● Problem 1:
Answer these questions from the post about Eric Schmidt's interview:
(a) Which news outlet interviewed Schmidt?
(b) How long does Schmidt say Google keeps searches before forgetting them?
(c) According to Schmidt, who passed the laws requiring Google to keep the data?

Monday, October 25, 2010

Eric Schmidt's blames the EU for Google's data retention policies

Google CEO Eric Schmidt was interviewed by CNN this past week.

The most interesting bit of the interview is at the beginning:
Schmidt: We keep the searches that you do for roughly a year/year and a half, and then we forget them.

Question: You say that, but can somebody come to you and say that we need information about Kathleen Parker.

Schmidt: Under a federal court order, properly delivered to us, we might be forced do that, but otherwise no.

Question: Does that happen very often?

Schmidt: Very rarely and if its not formally delivered, then we'll fight it.

Question: You say you keep stuff for a year/year and a half. Who decides?

Schmidt: Well, in fact, the European Government passed a set of laws that require us to keep it for a certain amount, and the reason is that the public safety sometimes wants to be able to look at that information.

Somehow in just a few sentences, Schmidt manages to misrepresent the facts several times (the question of if Schmidt is merely misinformed, or actively lying is left as an exercise for the reader).

First, on the subject of retention, it is completely false to say that after a year/year and a half, Google "forgets" searches.

Word and element pointing entries
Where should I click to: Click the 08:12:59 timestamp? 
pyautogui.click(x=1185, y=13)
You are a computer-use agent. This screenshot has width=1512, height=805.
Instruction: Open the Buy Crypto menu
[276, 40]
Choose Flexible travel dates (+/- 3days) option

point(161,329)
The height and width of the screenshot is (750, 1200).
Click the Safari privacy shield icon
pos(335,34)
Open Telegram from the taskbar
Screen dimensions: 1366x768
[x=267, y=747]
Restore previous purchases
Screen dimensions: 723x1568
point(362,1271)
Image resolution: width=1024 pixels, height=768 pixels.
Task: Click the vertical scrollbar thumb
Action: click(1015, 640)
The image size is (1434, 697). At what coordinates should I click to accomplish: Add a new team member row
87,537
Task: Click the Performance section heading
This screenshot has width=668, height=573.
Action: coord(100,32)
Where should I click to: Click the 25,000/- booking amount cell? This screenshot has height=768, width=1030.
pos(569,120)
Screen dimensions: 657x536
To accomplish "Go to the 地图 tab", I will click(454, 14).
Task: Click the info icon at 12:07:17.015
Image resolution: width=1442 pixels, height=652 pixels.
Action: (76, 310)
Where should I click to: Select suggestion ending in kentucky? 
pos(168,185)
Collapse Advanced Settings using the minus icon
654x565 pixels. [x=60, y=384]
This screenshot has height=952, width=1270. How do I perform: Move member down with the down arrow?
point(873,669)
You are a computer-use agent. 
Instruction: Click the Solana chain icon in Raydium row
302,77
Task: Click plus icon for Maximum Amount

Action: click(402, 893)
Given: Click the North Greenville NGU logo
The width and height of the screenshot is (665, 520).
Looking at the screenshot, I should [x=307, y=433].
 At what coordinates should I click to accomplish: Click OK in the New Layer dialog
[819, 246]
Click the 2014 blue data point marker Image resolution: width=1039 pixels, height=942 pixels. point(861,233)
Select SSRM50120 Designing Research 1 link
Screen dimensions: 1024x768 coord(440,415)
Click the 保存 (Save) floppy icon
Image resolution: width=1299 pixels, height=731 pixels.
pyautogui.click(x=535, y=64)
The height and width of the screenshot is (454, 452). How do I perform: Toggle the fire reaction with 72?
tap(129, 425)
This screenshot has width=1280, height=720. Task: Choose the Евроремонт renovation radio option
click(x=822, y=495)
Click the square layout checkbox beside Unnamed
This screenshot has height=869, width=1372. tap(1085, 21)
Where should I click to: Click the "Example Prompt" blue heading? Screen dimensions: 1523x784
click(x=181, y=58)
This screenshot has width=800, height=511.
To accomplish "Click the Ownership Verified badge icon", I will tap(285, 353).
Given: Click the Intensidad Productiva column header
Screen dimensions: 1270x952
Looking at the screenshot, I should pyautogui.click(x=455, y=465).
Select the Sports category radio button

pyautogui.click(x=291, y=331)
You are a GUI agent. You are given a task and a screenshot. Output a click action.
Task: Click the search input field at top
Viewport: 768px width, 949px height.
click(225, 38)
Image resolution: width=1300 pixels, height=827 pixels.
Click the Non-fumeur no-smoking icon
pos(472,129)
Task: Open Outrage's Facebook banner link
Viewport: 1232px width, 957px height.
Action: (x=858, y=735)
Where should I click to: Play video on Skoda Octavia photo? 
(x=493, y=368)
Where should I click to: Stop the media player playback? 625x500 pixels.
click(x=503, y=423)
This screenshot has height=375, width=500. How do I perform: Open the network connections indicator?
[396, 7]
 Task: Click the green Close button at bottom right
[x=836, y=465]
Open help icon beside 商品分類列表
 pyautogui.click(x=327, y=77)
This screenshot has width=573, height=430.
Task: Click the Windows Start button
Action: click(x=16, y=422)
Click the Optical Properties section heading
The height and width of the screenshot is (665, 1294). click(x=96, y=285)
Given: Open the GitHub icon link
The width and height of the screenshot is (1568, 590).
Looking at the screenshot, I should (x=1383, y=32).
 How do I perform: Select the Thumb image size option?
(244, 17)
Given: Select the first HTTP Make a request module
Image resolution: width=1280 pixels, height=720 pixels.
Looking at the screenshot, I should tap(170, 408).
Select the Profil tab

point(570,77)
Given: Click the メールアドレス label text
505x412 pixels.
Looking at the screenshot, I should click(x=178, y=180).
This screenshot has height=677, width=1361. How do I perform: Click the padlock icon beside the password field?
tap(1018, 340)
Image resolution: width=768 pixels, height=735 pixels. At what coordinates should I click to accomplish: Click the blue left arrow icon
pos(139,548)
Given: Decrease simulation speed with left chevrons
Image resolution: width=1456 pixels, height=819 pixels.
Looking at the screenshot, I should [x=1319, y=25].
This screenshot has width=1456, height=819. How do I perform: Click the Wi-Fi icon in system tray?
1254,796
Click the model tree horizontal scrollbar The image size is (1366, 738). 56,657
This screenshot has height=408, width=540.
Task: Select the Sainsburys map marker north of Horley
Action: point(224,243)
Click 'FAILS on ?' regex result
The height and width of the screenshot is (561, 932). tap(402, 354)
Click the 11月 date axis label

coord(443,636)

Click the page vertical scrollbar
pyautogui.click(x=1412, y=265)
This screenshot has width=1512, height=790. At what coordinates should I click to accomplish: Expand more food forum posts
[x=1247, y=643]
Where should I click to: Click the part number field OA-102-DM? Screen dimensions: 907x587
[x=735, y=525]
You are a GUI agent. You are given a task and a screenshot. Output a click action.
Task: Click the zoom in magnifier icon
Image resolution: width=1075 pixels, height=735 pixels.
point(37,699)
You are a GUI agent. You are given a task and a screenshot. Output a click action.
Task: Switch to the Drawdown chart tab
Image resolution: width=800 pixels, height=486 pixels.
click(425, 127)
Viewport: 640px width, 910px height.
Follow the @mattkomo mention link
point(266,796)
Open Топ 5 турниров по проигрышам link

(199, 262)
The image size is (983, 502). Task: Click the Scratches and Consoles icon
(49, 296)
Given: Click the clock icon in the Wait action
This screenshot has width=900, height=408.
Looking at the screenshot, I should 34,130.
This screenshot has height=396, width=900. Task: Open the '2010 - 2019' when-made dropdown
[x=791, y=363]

● Problem 2:
Which rows contain the string "option"? Copy each one.

● Expected answer 1:
(a) CNN
(b) Roughly a year/year and a half
(c) The European Government

● Expected answer 2:
Choose Flexible travel dates (+/- 3days) option
This screenshot has width=1280, height=720. Task: Choose the Евроремонт renovation radio option
 How do I perform: Select the Thumb image size option?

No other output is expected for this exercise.